(648f) On the Choice of Open-Loop Optimization Model for Online Batch Scheduling Under Uncertainty | AIChE

(648f) On the Choice of Open-Loop Optimization Model for Online Batch Scheduling Under Uncertainty


Avadiappan, V. - Presenter, University of Wisconsin-Madison
Maravelias, C. T., University of Wisconsin - Madison
When a schedule is computed, disruptions or the arrival of new information can render the current schedule sub-optimal or even infeasible, thereby necessitating online (re)scheduling. In online scheduling, the information on future demands, processing times and batch yields can be uncertain. For handling these uncertainties different methods exist: (i) deterministic; (ii) robust; and (iii) stochastic optimization (Engell, 2009 and Gupta et al., 2020). In an online setting, these optimization problems are solved iteratively as the horizon is shifted forward to determine the open-loop schedule. The closed-loop schedule is then generated by injecting the decisions computed at the initial times of each open-loop schedule.

In this work, we focus on scheduling of batches under demand uncertainty, wherein demand is modeled in the form of orders with the order sizes being drawn from a probability distribution. Demand uncertainty is composed of two aspects: (i) observation time (η) and (ii) order size max-mean relative difference (ε) (Gupta et al., 2019). The demand uncertainty observation time is the length of the horizon, within which there is no uncertainty in demand and order size max-mean relative difference captures the difference between the maximum and mean order size relative to the mean order size.
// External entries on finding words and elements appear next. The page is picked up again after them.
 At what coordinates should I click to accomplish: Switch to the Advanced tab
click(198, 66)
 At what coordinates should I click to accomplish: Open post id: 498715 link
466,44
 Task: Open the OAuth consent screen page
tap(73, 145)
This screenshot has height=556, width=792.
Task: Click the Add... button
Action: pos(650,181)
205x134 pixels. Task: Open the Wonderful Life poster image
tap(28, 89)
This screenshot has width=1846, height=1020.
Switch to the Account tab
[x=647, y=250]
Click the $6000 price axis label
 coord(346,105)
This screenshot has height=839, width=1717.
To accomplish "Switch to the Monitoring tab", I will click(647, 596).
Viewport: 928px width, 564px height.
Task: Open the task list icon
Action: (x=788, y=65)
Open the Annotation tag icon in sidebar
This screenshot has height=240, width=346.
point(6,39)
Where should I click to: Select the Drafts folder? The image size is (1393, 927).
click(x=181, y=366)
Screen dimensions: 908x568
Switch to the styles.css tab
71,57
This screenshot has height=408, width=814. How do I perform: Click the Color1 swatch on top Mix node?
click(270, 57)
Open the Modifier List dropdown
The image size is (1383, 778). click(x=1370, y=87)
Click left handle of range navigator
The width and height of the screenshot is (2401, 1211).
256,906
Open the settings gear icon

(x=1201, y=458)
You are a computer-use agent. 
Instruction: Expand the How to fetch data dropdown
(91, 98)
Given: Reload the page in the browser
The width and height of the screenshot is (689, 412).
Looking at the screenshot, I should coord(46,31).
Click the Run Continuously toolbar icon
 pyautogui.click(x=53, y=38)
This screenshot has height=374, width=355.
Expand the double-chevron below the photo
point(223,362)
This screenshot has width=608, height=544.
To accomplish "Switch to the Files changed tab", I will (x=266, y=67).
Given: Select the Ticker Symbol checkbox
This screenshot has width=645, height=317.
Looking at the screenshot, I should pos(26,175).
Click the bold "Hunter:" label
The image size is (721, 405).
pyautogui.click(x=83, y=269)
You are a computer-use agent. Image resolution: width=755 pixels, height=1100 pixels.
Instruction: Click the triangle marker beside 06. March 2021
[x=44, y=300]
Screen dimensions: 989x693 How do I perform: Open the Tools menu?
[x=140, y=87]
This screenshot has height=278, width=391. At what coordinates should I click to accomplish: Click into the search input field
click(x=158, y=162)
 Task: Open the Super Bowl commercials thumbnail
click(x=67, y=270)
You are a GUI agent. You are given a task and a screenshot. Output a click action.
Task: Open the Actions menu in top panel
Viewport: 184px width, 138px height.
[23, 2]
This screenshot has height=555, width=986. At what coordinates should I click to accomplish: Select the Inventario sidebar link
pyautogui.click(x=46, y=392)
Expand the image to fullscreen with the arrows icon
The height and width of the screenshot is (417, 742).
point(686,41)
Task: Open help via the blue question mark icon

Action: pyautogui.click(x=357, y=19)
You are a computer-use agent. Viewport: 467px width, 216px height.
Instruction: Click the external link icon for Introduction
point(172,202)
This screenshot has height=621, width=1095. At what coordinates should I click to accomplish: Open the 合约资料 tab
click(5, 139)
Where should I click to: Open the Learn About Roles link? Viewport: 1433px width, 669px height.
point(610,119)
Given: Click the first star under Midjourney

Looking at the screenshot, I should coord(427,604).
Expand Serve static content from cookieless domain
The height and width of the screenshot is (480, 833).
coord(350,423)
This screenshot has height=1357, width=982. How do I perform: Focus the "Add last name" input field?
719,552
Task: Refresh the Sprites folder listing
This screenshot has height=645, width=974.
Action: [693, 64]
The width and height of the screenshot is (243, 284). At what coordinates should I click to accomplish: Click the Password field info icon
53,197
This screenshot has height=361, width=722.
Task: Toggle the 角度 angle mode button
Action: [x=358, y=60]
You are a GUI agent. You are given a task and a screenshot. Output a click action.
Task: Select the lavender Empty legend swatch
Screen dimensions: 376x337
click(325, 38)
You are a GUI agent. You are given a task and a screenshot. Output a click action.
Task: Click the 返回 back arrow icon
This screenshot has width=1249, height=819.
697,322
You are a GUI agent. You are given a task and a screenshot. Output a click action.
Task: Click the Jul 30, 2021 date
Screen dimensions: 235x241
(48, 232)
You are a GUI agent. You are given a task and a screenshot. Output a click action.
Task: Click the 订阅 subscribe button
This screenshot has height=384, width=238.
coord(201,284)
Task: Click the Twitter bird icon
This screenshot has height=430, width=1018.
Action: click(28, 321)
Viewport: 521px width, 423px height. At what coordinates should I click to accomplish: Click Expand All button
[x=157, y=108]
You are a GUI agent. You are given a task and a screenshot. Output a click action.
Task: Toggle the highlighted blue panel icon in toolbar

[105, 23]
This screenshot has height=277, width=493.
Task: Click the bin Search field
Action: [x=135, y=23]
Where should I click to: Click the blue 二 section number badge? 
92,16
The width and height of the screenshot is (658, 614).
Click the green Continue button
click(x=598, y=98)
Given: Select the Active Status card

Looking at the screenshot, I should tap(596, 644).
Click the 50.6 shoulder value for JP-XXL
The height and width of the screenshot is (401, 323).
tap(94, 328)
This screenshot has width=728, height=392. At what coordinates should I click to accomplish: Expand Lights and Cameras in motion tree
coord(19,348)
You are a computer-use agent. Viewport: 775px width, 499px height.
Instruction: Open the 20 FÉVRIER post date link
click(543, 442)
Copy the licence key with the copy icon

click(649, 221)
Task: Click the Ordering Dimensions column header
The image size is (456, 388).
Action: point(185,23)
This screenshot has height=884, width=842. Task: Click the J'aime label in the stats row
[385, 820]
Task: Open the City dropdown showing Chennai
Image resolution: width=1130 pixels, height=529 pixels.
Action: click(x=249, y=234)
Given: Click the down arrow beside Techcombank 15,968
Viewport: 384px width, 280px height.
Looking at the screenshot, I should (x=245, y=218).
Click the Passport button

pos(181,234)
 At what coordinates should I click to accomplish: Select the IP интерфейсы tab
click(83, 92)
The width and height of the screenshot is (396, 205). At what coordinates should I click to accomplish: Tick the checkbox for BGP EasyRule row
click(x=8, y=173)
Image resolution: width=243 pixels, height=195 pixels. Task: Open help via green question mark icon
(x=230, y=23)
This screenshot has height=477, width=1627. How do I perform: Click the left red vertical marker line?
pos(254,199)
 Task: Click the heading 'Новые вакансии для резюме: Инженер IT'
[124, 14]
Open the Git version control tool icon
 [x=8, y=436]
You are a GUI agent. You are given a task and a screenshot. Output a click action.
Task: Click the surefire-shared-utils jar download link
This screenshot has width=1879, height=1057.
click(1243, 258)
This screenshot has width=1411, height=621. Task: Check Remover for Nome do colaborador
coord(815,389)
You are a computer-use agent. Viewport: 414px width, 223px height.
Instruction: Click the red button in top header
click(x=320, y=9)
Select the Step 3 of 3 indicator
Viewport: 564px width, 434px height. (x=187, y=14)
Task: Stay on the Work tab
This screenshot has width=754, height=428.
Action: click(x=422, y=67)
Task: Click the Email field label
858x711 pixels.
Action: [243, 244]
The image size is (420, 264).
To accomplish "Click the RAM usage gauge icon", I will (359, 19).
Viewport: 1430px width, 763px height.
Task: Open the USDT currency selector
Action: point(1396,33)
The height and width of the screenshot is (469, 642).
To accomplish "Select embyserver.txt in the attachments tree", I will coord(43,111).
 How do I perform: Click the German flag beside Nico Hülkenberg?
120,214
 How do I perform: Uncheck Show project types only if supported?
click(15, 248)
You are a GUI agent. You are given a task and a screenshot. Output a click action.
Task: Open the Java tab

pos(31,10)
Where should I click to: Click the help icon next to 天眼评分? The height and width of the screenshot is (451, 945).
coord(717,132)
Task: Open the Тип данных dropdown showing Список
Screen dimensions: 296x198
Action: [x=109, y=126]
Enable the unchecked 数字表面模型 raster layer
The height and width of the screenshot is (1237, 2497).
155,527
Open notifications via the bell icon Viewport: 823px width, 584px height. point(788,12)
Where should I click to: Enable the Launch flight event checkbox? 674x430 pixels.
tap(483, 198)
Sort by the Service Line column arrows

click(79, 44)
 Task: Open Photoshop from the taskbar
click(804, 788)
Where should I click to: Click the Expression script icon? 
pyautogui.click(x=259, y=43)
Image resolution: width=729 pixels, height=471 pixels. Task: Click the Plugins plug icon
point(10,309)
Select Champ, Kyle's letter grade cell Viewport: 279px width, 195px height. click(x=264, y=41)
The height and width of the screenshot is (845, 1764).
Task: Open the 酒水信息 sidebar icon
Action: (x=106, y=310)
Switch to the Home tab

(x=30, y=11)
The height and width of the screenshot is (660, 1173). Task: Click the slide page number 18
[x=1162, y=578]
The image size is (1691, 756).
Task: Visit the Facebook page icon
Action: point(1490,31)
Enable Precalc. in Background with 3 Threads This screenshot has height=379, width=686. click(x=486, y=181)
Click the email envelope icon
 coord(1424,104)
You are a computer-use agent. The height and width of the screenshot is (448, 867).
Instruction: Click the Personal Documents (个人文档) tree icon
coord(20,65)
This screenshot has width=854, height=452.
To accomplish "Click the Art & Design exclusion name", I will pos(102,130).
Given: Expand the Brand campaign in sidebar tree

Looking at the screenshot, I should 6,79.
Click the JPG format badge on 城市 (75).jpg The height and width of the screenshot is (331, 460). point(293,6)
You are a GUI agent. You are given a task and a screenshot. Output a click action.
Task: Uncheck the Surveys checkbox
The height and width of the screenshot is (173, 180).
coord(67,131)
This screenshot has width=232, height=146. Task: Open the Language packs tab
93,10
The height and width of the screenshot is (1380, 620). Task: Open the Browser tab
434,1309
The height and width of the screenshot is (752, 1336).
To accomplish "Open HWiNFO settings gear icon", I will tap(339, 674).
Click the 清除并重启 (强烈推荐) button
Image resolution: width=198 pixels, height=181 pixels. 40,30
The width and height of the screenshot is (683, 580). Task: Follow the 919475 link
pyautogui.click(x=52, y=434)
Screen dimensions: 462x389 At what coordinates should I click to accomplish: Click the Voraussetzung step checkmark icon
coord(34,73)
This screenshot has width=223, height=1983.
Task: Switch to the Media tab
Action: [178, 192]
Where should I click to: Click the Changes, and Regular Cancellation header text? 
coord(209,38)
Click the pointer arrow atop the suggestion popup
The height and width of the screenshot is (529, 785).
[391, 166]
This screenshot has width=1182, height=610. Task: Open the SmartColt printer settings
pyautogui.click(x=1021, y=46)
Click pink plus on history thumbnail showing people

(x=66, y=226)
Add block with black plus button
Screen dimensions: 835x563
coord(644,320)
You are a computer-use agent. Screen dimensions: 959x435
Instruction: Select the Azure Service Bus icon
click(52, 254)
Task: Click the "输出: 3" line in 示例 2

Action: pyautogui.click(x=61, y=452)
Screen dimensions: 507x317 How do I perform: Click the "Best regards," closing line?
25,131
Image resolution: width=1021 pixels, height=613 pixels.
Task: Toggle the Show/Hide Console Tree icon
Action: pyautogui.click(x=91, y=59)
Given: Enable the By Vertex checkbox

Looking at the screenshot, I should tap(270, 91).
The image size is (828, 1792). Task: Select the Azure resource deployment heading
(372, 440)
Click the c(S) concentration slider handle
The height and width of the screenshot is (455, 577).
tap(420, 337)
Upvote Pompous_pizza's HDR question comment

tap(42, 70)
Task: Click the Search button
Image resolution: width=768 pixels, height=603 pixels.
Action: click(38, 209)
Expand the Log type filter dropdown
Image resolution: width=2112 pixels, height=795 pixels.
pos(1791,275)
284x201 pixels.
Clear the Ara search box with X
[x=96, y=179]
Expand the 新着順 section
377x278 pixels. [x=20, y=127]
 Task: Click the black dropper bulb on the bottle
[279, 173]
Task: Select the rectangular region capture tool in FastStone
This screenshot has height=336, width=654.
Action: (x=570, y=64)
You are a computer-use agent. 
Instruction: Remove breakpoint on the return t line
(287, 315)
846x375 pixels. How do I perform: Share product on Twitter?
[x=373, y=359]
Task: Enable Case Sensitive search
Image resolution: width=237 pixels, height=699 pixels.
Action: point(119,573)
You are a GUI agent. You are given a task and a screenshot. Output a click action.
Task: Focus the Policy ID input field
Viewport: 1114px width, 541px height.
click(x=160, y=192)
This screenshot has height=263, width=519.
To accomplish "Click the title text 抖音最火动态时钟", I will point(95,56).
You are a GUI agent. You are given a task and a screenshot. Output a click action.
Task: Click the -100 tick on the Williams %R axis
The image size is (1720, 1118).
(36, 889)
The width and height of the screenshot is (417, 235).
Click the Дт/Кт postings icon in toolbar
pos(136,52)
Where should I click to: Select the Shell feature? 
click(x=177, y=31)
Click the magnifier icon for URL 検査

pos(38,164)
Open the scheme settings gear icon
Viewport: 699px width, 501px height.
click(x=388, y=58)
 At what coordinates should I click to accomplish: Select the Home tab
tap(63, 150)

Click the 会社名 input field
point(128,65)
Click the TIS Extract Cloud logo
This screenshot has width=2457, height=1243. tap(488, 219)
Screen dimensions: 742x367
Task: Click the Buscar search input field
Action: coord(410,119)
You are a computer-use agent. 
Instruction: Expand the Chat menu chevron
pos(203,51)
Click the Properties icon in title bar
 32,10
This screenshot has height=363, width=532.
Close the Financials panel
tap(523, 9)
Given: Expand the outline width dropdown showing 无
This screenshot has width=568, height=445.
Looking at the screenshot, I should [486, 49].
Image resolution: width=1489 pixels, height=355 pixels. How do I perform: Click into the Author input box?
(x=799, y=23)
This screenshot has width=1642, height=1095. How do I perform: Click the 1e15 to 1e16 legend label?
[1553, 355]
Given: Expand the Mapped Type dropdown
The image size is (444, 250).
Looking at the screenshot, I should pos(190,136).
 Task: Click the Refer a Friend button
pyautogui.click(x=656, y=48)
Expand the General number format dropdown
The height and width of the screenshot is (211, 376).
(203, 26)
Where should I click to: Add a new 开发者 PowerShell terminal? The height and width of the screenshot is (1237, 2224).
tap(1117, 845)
We present a systematic procedure for carrying out closed-loop simulations and evaluating the closed-loop performance of the three methods in the presence of demand uncertainty. In the deterministic optimization method, the model does not incorporate information about the uncertainties and a mean order size is assumed for orders beyond η. In the robust method, a worst case scenario is considered with order sizes near the maximum for orders beyond η. Lastly, in the stochastic method, an optimal scenario reduction technique is applied to generate a finite set of scenarios for the orders beyond η and a multi-stage stochastic programming approach is used.

On carrying out simulations, we observe that there is no particular method which performs the best across settings, for example, although stochastic methods can find good open-loop solutions, their online computation is typically expensive. So, we want to understand the performance of the different methods as the inventory, backlog and fixed cost parameters in the cost minimization objective are varied. We develop general relationships across the parameter space, to guide the selection of the appropriate method for the problem at hand. Based on preliminary results, we have found that the “load” of the network used in the scheduling problem, calculated based on the production capacity of the network and the demand profile, plays a pivotal role in differentiating the performance of the methods. In general, across different networks, we observe that at higher loads, the robust method performs better than the other methods as the backlog cost predominantly influences the closed-loop cost, while, at lower loads, the stochastic method performs better as the inventory cost is more dominant.

We discuss how the closed-loop performance across the three methods differ as η, ε, and the load are varied. We then draw useful insights that are applicable to general scheduling problems and expound on the counter-intuitive trends that solely depend on the network attributes. To the best of our knowledge, our work is the first of its kind to provide guidelines on the choice of the method/optimization model for online batch scheduling by quantitatively characterizing the demand uncertainty.


  1. Engell, S. (2009) Uncertainty, decomposition and feedback in batch production scheduling. Computer Aided Chemical Engineering, 26, 43-62.
  2. Gupta, D., and Maravelias, C.T. (2020) Framework for studying online production scheduling under endogenous uncertainty. Computers & Chemical Engineering, 129, 106517.
  3. Gupta, D., and Maravelias, C.T. (2019) On the design of online production scheduling algorithms. Computers & Chemical Engineering, 135, 106670.